However, the research, carried out for Business Club by insolvency trade body R3, found the retail sector and the smallest companies are less likely to be sharing in the improving fortunes.
Almost one in 10 retail business (8pc) reported that they are “very likely” to go into insolvency in the next 12 months.
The number of businesses worrying about their debt levels and insolvency fell to its lowest level for a year. R3 found 41pc of businesses said they hadn’t experienced any signs of its 13 key “distress indicators” over the last quarter, compared to 28pc in the previous quarter and 25pc last year.
Frances Coulson, R3’s president said: “while [growth] remains sluggish, [this demonstrates] the resilience of the businesses that have pulled through the recession. Businesses have moved to a stronger footing.”

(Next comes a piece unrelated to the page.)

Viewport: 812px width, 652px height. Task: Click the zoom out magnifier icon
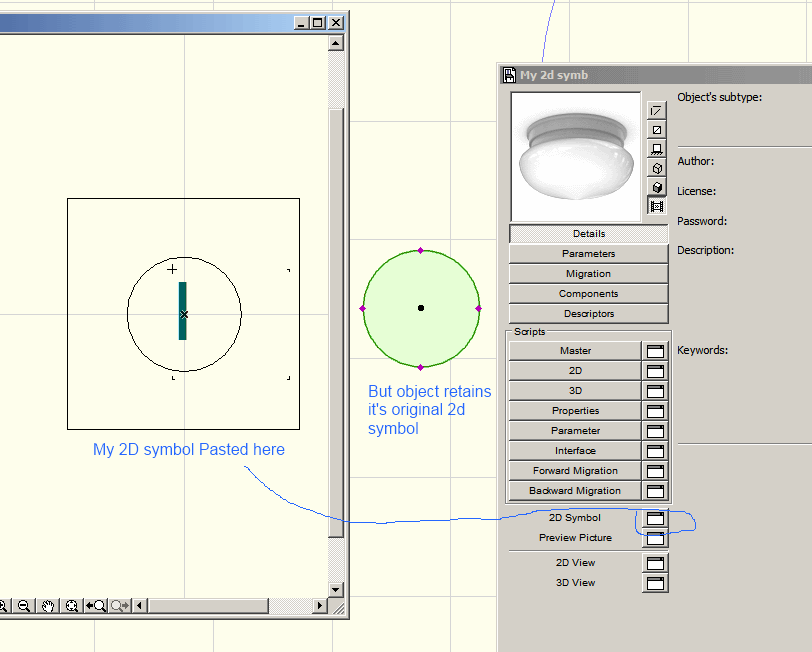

However, smaller companies were found to be suffering, with decreased profits, sales and margins and cash flow difficulties much more pronounced among companies with annual revenues of less than £5m.
The research also found more evidence of the pain being experienced on the high street, with 58pc of small retailers experiencing a decrease in profits, 24pc higher than the cross sector average.
Just under half suffered a fall in sales volume, while almost one in three (31pc) said their market share had suffered.
Mr. Coulson said: “Stores are discounting their prices to get people through their doors at a time when inflation and rising commodity prices have increased costs.”
One in four retailers said they had cash flow difficulties, 9pc higher than the survey average.
“This suggests that many are holding a large amount of stock or have slow moving stock.”